Stored data
==================================================
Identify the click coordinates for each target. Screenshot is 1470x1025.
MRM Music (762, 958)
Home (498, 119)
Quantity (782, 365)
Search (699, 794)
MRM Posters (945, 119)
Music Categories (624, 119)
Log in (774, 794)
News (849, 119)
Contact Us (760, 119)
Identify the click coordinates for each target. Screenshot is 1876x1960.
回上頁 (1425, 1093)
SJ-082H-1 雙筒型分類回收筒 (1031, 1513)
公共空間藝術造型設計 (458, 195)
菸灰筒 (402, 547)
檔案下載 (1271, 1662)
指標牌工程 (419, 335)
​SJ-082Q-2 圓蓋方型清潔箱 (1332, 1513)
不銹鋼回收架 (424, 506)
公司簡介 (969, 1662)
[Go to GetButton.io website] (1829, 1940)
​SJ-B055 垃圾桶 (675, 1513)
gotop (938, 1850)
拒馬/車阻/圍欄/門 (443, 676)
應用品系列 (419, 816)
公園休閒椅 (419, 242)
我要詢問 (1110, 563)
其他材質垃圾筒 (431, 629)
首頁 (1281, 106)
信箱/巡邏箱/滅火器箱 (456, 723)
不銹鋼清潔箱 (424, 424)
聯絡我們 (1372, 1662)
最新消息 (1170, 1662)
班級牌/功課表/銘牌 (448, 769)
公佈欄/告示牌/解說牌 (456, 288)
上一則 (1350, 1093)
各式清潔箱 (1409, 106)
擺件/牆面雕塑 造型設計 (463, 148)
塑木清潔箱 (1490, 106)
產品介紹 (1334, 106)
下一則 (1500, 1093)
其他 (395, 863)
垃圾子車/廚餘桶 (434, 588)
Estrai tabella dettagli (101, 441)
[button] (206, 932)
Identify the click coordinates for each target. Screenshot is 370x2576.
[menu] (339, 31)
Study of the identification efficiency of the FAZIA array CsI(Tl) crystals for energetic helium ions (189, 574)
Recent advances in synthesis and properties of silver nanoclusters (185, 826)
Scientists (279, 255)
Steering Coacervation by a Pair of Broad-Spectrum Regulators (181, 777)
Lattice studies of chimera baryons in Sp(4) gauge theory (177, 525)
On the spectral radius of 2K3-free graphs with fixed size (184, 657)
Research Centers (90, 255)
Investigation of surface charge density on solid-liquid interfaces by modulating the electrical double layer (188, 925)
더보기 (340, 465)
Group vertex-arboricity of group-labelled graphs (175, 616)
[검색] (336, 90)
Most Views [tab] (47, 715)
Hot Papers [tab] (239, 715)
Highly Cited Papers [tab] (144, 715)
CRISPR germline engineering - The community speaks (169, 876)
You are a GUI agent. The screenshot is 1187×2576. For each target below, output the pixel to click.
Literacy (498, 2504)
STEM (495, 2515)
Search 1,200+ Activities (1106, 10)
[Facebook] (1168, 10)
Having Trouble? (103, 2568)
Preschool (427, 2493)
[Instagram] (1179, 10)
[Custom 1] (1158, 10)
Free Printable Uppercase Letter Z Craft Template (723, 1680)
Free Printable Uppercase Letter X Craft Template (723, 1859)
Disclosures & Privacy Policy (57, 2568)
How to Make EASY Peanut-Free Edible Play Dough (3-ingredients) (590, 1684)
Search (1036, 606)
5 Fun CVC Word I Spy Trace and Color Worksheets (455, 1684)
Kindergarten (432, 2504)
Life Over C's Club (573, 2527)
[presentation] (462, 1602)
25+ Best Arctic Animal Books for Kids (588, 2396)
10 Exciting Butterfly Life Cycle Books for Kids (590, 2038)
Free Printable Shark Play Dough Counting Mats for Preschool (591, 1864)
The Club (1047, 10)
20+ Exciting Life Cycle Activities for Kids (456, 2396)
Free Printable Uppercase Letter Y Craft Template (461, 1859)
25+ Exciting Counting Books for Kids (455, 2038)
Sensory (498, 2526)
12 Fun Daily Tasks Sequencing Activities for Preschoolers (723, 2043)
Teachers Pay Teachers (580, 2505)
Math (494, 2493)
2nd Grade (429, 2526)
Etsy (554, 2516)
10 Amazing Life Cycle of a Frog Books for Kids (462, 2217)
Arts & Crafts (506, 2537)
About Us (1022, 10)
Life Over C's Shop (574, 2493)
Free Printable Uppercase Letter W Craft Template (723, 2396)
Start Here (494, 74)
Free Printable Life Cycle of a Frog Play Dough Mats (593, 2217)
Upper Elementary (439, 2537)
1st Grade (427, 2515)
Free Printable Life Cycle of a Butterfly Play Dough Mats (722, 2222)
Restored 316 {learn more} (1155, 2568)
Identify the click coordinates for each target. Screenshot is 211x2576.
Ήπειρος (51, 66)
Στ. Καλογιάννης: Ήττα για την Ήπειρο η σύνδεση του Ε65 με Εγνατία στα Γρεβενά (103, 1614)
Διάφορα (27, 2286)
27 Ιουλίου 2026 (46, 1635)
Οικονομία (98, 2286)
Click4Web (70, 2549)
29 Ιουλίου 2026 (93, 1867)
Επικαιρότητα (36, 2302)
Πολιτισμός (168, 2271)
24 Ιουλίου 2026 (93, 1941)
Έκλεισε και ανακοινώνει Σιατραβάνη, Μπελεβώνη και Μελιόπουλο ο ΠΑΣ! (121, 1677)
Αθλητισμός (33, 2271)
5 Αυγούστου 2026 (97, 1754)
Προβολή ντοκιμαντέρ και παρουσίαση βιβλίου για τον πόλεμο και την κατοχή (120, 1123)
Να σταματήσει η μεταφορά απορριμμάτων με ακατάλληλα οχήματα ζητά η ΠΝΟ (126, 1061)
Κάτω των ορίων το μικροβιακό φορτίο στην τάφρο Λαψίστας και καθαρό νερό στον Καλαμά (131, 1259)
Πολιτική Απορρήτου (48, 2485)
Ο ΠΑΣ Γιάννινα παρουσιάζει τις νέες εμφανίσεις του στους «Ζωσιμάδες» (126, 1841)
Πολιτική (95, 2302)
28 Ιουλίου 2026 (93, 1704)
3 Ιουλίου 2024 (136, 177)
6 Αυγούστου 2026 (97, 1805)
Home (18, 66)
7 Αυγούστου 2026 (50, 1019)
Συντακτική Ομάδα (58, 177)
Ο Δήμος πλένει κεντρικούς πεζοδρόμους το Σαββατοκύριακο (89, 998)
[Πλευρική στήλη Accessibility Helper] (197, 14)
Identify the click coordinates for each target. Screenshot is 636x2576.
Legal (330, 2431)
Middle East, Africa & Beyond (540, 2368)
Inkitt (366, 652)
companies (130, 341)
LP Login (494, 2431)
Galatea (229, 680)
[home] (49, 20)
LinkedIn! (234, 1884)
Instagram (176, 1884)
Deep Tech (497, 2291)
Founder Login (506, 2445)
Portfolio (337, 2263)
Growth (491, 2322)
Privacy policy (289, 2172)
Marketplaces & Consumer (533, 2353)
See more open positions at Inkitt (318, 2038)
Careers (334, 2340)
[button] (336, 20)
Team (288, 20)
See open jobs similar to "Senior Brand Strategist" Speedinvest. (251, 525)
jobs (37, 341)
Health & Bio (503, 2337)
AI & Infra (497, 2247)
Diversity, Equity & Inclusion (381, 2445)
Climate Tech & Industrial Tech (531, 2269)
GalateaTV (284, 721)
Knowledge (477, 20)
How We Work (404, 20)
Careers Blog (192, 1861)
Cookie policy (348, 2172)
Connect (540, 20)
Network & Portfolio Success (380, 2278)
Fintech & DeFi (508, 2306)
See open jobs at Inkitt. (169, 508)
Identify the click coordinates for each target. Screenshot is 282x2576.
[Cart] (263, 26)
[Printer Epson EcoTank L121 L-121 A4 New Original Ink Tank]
==================================================
INSTRUCTIONS TO FOLLOW.
Reproduce, character for character, only the lines of the preceding data that start at the line with "20+ Exciting Life" and end at the line with "Ο Δήμος πλένει", both included.

YOUR SOLUTION.
20+ Exciting Life Cycle Activities for Kids (456, 2396)
Free Printable Uppercase Letter Y Craft Template (461, 1859)
25+ Exciting Counting Books for Kids (455, 2038)
Sensory (498, 2526)
12 Fun Daily Tasks Sequencing Activities for Preschoolers (723, 2043)
Teachers Pay Teachers (580, 2505)
Math (494, 2493)
2nd Grade (429, 2526)
Etsy (554, 2516)
10 Amazing Life Cycle of a Frog Books for Kids (462, 2217)
Arts & Crafts (506, 2537)
About Us (1022, 10)
Life Over C's Shop (574, 2493)
Free Printable Uppercase Letter W Craft Template (723, 2396)
Start Here (494, 74)
Free Printable Life Cycle of a Frog Play Dough Mats (593, 2217)
Upper Elementary (439, 2537)
1st Grade (427, 2515)
Free Printable Life Cycle of a Butterfly Play Dough Mats (722, 2222)
Restored 316 {learn more} (1155, 2568)
Identify the click coordinates for each target. Screenshot is 211x2576.
Ήπειρος (51, 66)
Στ. Καλογιάννης: Ήττα για την Ήπειρο η σύνδεση του Ε65 με Εγνατία στα Γρεβενά (103, 1614)
Διάφορα (27, 2286)
27 Ιουλίου 2026 (46, 1635)
Οικονομία (98, 2286)
Click4Web (70, 2549)
29 Ιουλίου 2026 (93, 1867)
Επικαιρότητα (36, 2302)
Πολιτισμός (168, 2271)
24 Ιουλίου 2026 (93, 1941)
Έκλεισε και ανακοινώνει Σιατραβάνη, Μπελεβώνη και Μελιόπουλο ο ΠΑΣ! (121, 1677)
Αθλητισμός (33, 2271)
5 Αυγούστου 2026 (97, 1754)
Προβολή ντοκιμαντέρ και παρουσίαση βιβλίου για τον πόλεμο και την κατοχή (120, 1123)
Να σταματήσει η μεταφορά απορριμμάτων με ακατάλληλα οχήματα ζητά η ΠΝΟ (126, 1061)
Κάτω των ορίων το μικροβιακό φορτίο στην τάφρο Λαψίστας και καθαρό νερό στον Καλαμά (131, 1259)
Πολιτική Απορρήτου (48, 2485)
Ο ΠΑΣ Γιάννινα παρουσιάζει τις νέες εμφανίσεις του στους «Ζωσιμάδες» (126, 1841)
Πολιτική (95, 2302)
28 Ιουλίου 2026 (93, 1704)
3 Ιουλίου 2024 (136, 177)
6 Αυγούστου 2026 (97, 1805)
Home (18, 66)
7 Αυγούστου 2026 (50, 1019)
Συντακτική Ομάδα (58, 177)
Ο Δήμος πλένει κεντρικούς πεζοδρόμους το Σαββατοκύριακο (89, 998)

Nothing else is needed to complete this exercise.